Договорились на следующий вечер свадьбу провернуть. Долинский адрес разъяснил, а сам в затылке скребет:
– Где красную скатерть достать? Без нее не торжество, а суходрочка. И портрет Карлы-Марлы нужен позарез, борода у него, как у дьякона, подходит к случаю… Думайте, обозники!

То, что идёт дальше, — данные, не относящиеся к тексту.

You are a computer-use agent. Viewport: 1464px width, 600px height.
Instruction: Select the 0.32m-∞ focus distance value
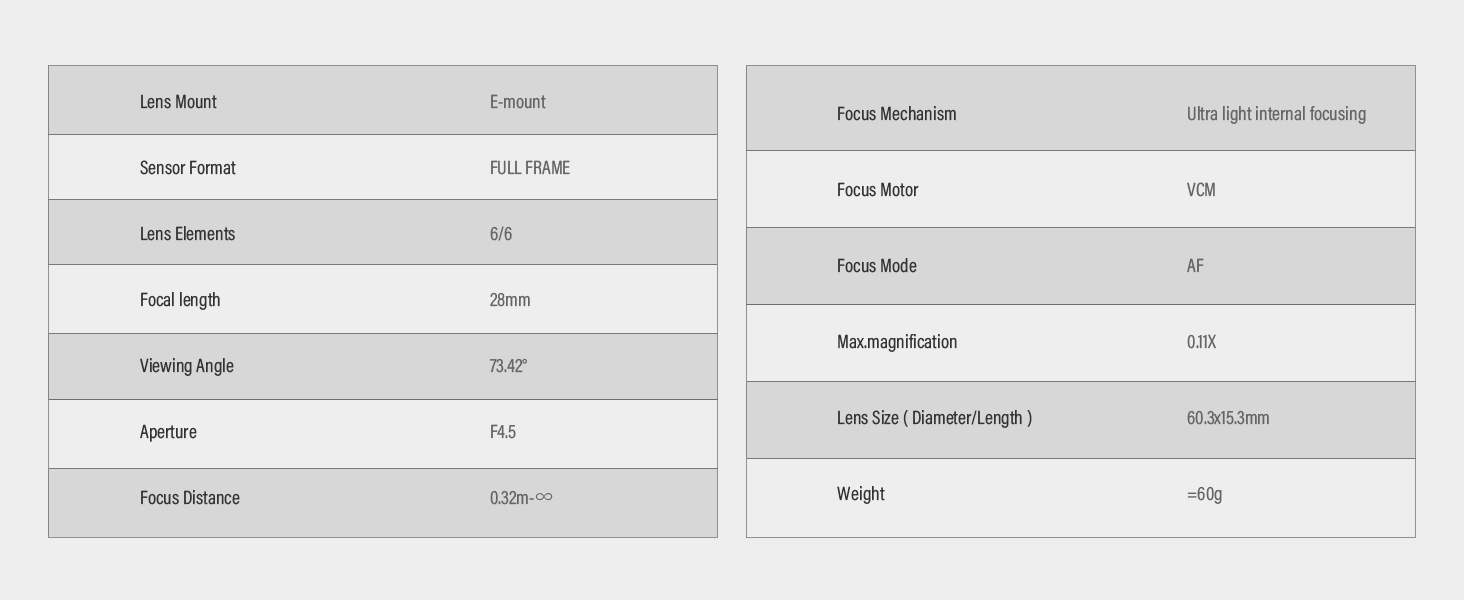(x=520, y=498)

Мы сидим, шевелим мозгами, вместо карт слова всякие тасуем…
А Долинский уже трудится. Разрезал поперек сырую картофелину. На белом срезе долго колупался лезвием ножа, что-то мудрил. Потом чернильным карандашом помазал тот срез и прижал его к пачке от сигарет.
– Готово!
Смотрю, на пачке печать стоит, круглая, как у начальства, от настоящей – не отличить. Мастак!
– Все, Петро, завтра тебя узаконим!
Назавтра с утра тучи легли на горы, накрыли дороги. На здешних виражах вслепую рулить – никто не заставит. Значит, нашей работе законно стоп-сигнал. И мы, не торопясь, начали готовить себя к вечернему событию.
Сашкиной бритвой соскребли щетины. У хозяина портняжные ножницы нашлись, и Долинский не хуже цирюльника обкорнал Васины лохмы, уж больно тот походил на бомжа.
– Файна фризура,[18] – не удержался хозяин.
Долинский доволен похвалой, подмигнул мне:
– Федя, может, тебе что-нибудь подрезать?
– Себе – язык, – советую спокойно, не уточняю, куда можно его засунуть, не хотелось портить настроение. У меня, к слову сказать, волос осталось на одну драку… Это про нас говорят: хожу растрепанный.
В конце дня на дворе развиднелось, пелена исчезла. Но в воздухе как скаженные еще метались оторванные листья, завитушки пыли плясали на дороге. Ветер гнал рваные тучи, а где-то в глубине гор уже громыхало, перекатывалось эхо.